Medicina

Che cos'è l'umanesimo medico?

Il Ticino, come sempre più spesso accade, eccelle in questo ambito, e da ormai 22 anni è culla della Fondazione Sasso Corbaro
© CdT/Gabriele Putzu
Giorgia Cimma Sommaruga
20.11.2022 07:00

La necessaria sensibilità verso la dignità del paziente, nel rispetto della sua sofferenza somatica e psichica, è diventata vieppiù fondamentale nei percorsi di cura a livello mondiale. Il Ticino, come sempre più spesso accade, eccelle in questo ambito, e da ormai 22 anni è culla della Fondazione Sasso Corbaro. Per iniziativa di medici, imprenditori e studiosi la fondazione, specializzata nel campo della cura, è cresciuta e continua a crescere grazie all’appoggio delle autorità del Cantone. Detiene inoltre un grande primato, quello di essere stata la prima fondazione svizzera a dedicarsi alla promozione delle Medical Humanities e dell’etica clinica. L’obiettivo? «Promuovere la formazione, la ricerca, la documentazione, le pubblicazioni e le attività culturali attinenti alle Medical Humanities (umanesimo clinico), all’etica e ai diritti umani», spiega subito Martina Malacrida Nembrini, direttrice.

Di che cosa stiamo parlando

«Le medical humanities, o umanesimo clinico - spiega Martina Malacrida Nembrini -, rispondono alla volontà di introdurre nell’ambito della cura due componenti essenziali, senza le quali la pratica terapeutica rischia di ridursi a un arido intervento tecnico». In primo luogo, continua Malacrida, «i criteri etici che devono opportunamente orientare le decisioni nei casi più problematici; in secondo luogo, la necessaria sensibilità verso la dignità del paziente, nel rispetto della sua sofferenza somatica e psichica».

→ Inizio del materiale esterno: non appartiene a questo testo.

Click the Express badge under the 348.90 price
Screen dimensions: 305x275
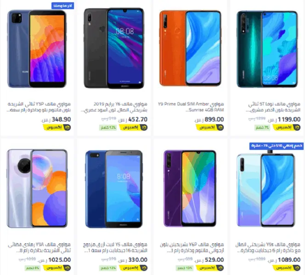click(x=57, y=127)
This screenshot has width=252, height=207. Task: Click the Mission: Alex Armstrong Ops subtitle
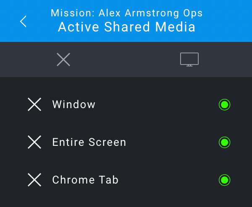pos(127,13)
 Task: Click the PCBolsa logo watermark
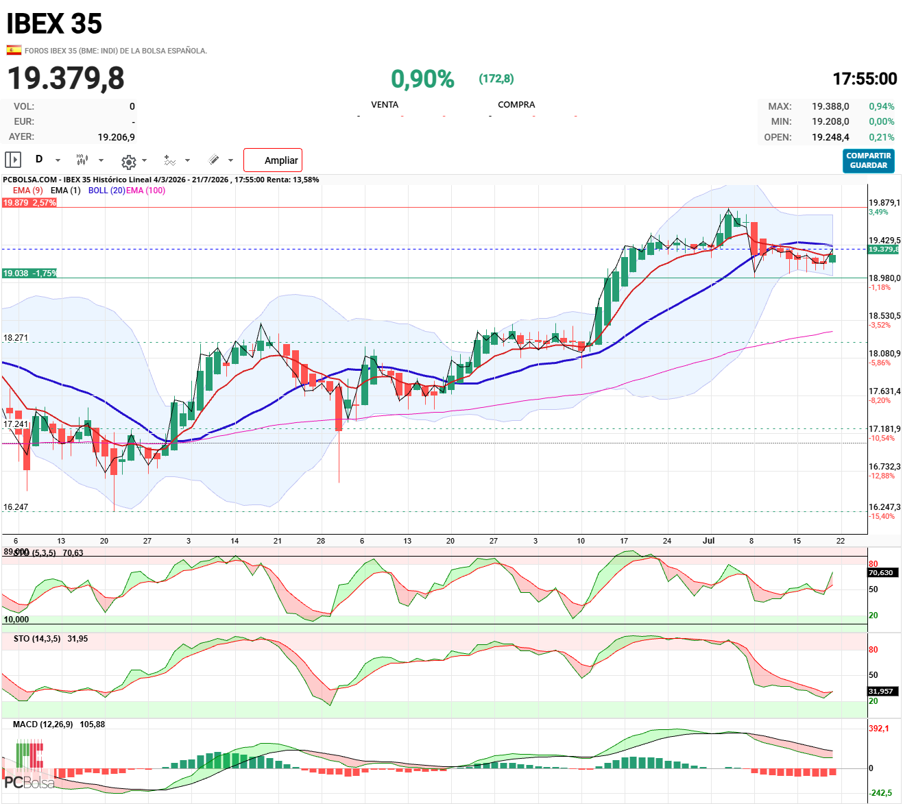coord(29,764)

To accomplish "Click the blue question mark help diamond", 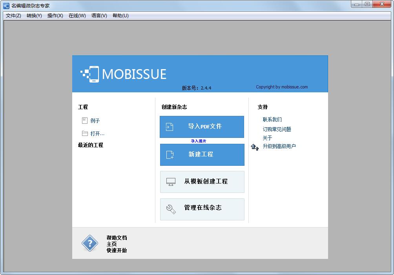I will click(90, 244).
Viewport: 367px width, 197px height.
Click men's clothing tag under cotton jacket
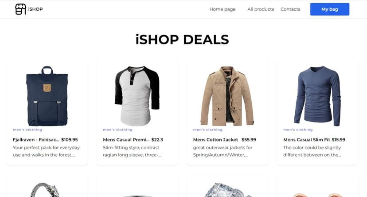point(208,130)
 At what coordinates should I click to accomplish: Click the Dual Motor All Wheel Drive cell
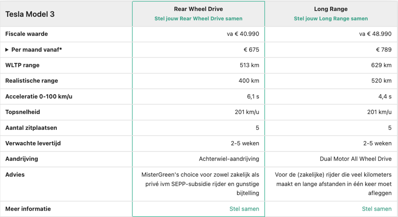(x=356, y=159)
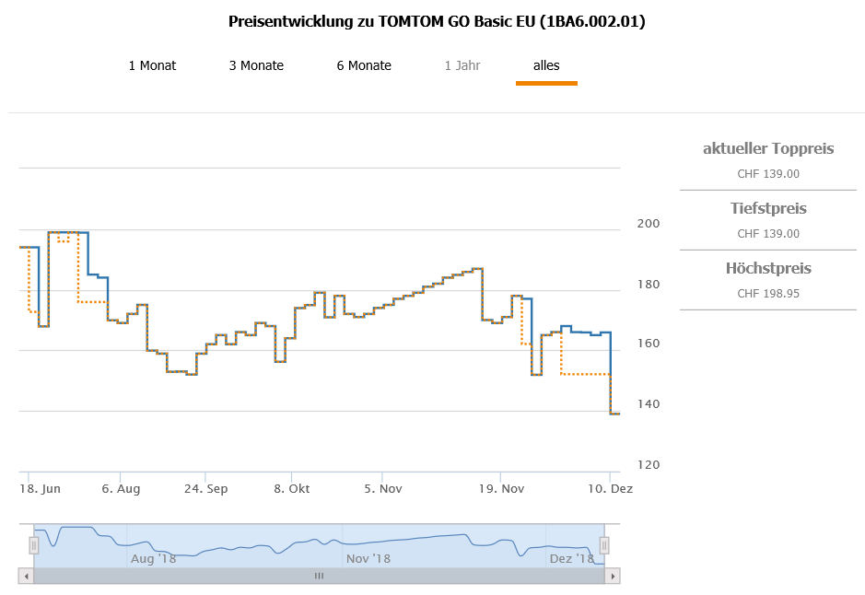Click the aktueller Toppreis heading
Viewport: 865px width, 595px height.
768,148
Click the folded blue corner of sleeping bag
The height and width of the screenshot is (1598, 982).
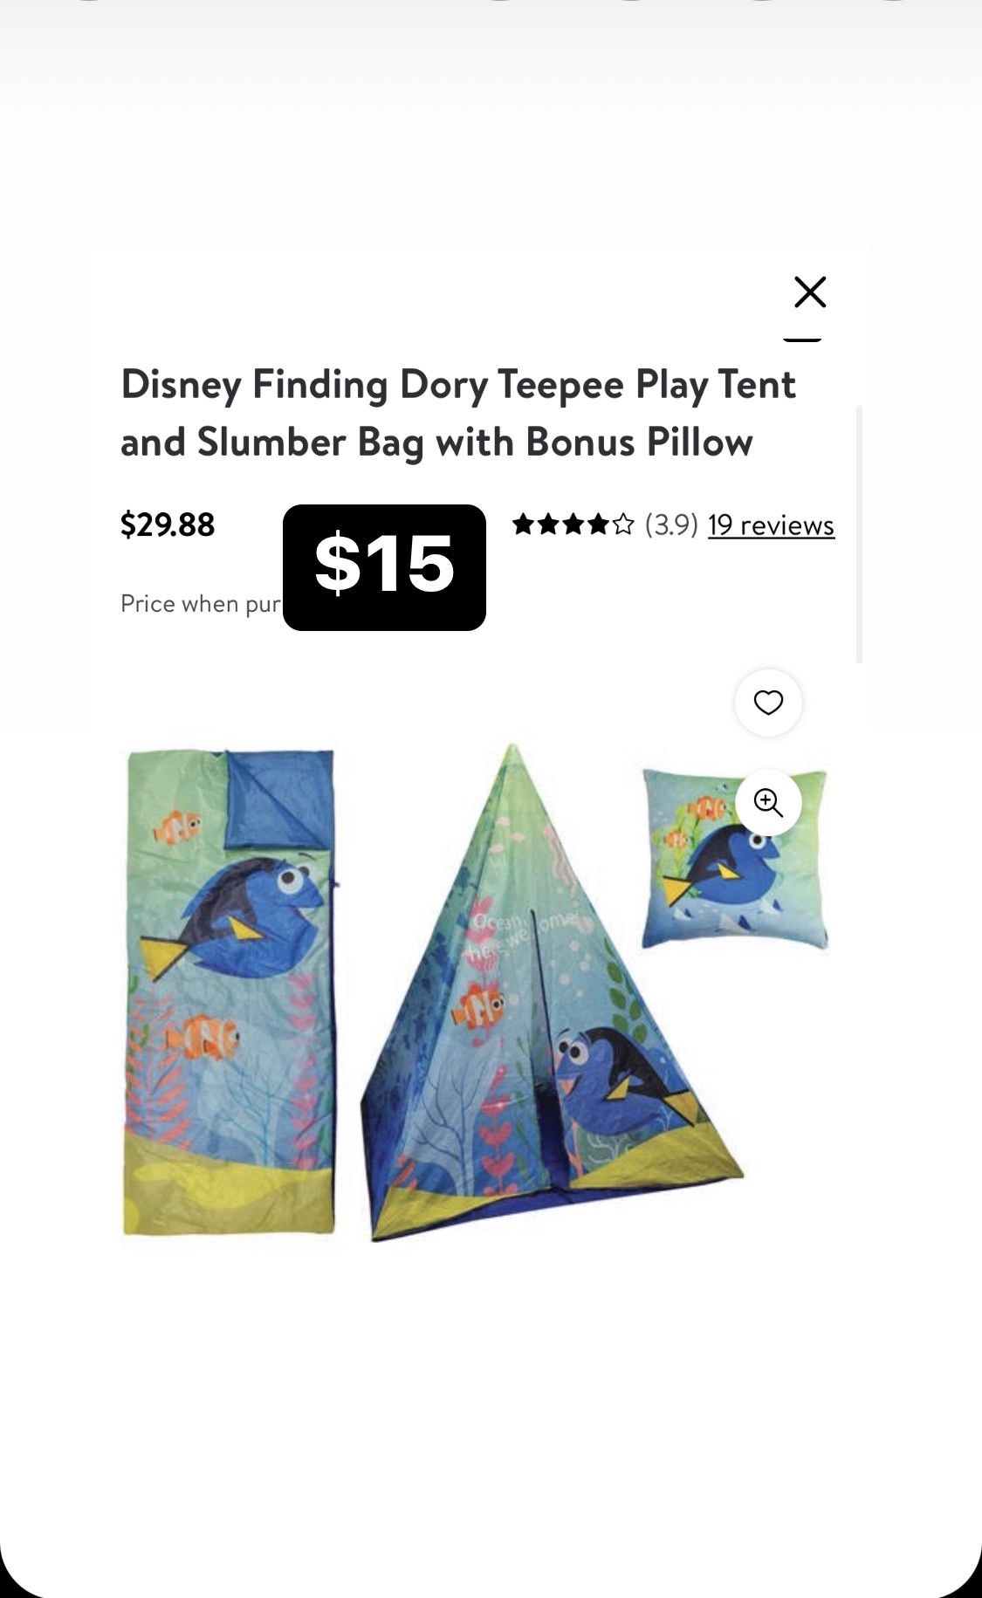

Emerge così, da una riflessione aperta e transdisciplinare, una visione della medicina che si potrebbe definire un «umanesimo clinico»: in quest’ottica le Medical Humanities si applicano sia alla prassi terapeutica quotidiana, sia a questioni generali d’ordine etico quali, ad esempio, la valutazione dell’impatto delle condizioni socio-economiche nell’ambito dei trapianti e delle biotecnologie. Inoltre, precisa Martina Malacrida, «queste discipline nascono, nella loro forma contemporanea, alla fine degli anni Sessanta negli Stati Uniti, in ambito religioso, con lo scopo dichiarato di umanizzare una medicina che stava vivendo la sua svolta tecno-scientifica, caratterizzata dal progressivo prevalere delle macchine al letto del malato».

La comunicazione

In questo campo, uno degli elementi chiave è quello della comunicazione. Tant’è che nelle «medical humanities - spiega la direttrice -, gli elementi biografici del malato sono particolarmente importanti. La narrazione, il racconto di sé, della propria storia, della propria sofferenza, angoscia, inquietudine, costituiscono l’aspetto profondamente umano che occorre considerare con rispetto. Riconoscere l’altro come persona è la condizione preliminare per prestargli cura, il fondo vitale autentico a partire dal quale i diversi saperi ritaglieranno poi, per astrazione, le proprie competenze».

C’è anche da dire che Malacrida nasce in una famiglia in cui, papà e mamma entrambi impiegati nel campo delle cure mediche, a casa hanno sempre dialogato attorno alle storie di vita e di malattia, «forse per sopravvivere meglio alla pressione psicologica causata dalla gravità di certe prognosi - spiega -, e in questo senso sono fortemente convinta, che la medicina narrativa non aiuti solo il paziente nel suo cammino esistenziale, ma anche il curante stesso. Con i nostri numerosi percorsi di formazione vogliamo dare degli elementi in più per affrontare al meglio le professioni nel campo della cura e la parte comunicativa è uno di questi».

Forte impatto sociale

Le professioni mediche sono - complice la pandemia - ça va sans dire, sempre più colpite dalla sindrome del burnout. Si tratta di una problematica riscontrata sovente tra i professionisti che operano nell’ambiente delle cosiddette «Helping Professions», quelle professioni votate all’ascolto delle esigenze e sofferenze del prossimo, per aiutarlo.

Sono infatti le categorie più a rischio di sviluppare tale sindrome, in quanto l’operatore mette a repentaglio sé stesso, rischiando di farsi assorbire dalle necessità delle persone per essere a disposizione delle loro molteplici richieste. Non a caso, «quella dell’infermiere è una categoria particolarmente a rischio, tanti giovani cadono vittime di questa sindrome, e poi abbandonano la professione», spiega Malacrida. E nel 2021, l’80% delle associazioni nazionali ha denunciato problemi di salute fra i suoi aderenti, dal burnout alla depressione passando per i disturbi del sonno.